While at UC Berkeley, he created the Curses library for terminal-independent screen-oriented programs.
In Part I of this
interview, which is being published in six weekly installments, Arnold explains why
there's no such thing as a perfect design, suggests questions you should ask yourself when
you design, and proposes the radical notion that programmers are people. In Part II,
Arnold discusses the role of taste and arrogance in design, the value of other
people's problems, and the virtue of simplicity.
In Part III,
Arnold discusses the concerns of distributed systems design, including the need to
expect failure, avoid state, and plan for recovery.
In Part IV, Arnold describes the basic idea of a JavaSpace,
explains why fields in entries are public, why entries are passive,
and how decoupling leads to reliability.
In this fifth installment, Arnold talks about
the data-driven nature of JavaSpaces, how JavaSpaces lets you "throw in
a grain and watch it grow,"
and why iteration isn't
supported in the
Bill Venners: In both the Jini lookup service and in JavaSpaces, you can look up objects by both type and state. For Jini lookups, you can specify the types of service you want plus the types and values of attribute entries. In JavaSpace reads and takes, you specify an entry type and field values. How do the kinds of questions you ask in your query differ when you look up objects by type versus by state?

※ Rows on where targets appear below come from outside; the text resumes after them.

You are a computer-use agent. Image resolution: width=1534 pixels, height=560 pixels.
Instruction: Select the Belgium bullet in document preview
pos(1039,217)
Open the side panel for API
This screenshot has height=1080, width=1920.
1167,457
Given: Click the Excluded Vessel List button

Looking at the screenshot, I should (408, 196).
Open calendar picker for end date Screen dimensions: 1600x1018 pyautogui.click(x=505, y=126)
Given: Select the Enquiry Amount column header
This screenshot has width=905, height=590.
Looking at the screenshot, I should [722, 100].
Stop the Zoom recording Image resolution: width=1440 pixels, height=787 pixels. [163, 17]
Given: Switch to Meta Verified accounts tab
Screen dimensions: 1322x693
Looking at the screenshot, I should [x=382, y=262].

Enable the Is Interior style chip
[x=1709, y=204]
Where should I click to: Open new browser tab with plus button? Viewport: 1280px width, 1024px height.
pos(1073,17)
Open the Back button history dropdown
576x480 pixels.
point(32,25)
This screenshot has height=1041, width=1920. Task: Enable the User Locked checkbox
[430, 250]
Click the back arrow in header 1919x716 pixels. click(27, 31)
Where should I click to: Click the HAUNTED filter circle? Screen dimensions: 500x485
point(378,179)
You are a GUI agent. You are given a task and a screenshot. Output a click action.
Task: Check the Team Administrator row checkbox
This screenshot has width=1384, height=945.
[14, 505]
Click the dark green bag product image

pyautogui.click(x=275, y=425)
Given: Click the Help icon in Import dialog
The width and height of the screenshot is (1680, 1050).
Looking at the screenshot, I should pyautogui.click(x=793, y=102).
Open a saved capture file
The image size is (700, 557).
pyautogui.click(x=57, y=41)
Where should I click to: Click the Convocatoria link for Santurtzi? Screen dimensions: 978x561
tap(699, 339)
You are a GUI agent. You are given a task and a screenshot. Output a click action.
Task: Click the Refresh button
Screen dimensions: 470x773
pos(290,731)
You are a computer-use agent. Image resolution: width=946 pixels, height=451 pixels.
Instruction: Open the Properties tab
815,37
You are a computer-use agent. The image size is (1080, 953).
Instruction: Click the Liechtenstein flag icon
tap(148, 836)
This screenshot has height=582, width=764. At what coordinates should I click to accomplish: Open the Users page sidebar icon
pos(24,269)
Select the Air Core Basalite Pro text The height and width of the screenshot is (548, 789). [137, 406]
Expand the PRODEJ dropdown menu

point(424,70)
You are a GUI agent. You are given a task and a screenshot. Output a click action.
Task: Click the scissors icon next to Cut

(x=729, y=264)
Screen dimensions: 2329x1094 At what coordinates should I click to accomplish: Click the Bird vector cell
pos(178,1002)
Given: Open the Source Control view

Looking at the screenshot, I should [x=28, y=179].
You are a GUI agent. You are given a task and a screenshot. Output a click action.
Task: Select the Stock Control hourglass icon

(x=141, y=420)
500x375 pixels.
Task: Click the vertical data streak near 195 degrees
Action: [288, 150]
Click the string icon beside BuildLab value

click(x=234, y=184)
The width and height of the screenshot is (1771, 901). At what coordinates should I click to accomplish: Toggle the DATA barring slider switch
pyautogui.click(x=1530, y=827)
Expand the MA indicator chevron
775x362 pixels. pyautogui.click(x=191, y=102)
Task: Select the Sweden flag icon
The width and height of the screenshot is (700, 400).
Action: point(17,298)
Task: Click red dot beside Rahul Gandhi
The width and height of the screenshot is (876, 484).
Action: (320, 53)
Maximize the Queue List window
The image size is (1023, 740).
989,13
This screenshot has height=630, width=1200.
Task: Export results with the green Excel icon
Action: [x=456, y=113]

Ken Arnold: The difference is function. If you are writing code that talks to some data source, you can ask it questions. Method calls let you ask the data source for the information you want, and get the answer back. You can view a particular set of method calls as a particular socket shape. So you've written code that translates when you compile it into these method invocations. If those method invocations are all resolved locally, you would have another class to plug into that socket. With a Jini lookup service, you actually go on a network and ask: Is there anything on the network that plugs into this socket? Data is not the point there. It is only methods that matter in that part of the query.
JavaSpaces tries to accomplish something rather different. Yes, JavaSpaces is data-driven. It is object-oriented in the sense that the entries have type and you can match subtypes, and that entry fields can be object types. But at some point, you get past objects in any system. At some point, you call a method with an integer value. In some languages that integer is still logically an object, but it doesn't contain other objects. At some point, you hit the bottom. JavaSpaces is a bottom point in the sense that it is a way to make an asynchronous method call. You can consider that the entry fields are like the parameters to the method call. The fact that those are data shouldn't bother you, because that is when you hit bottom.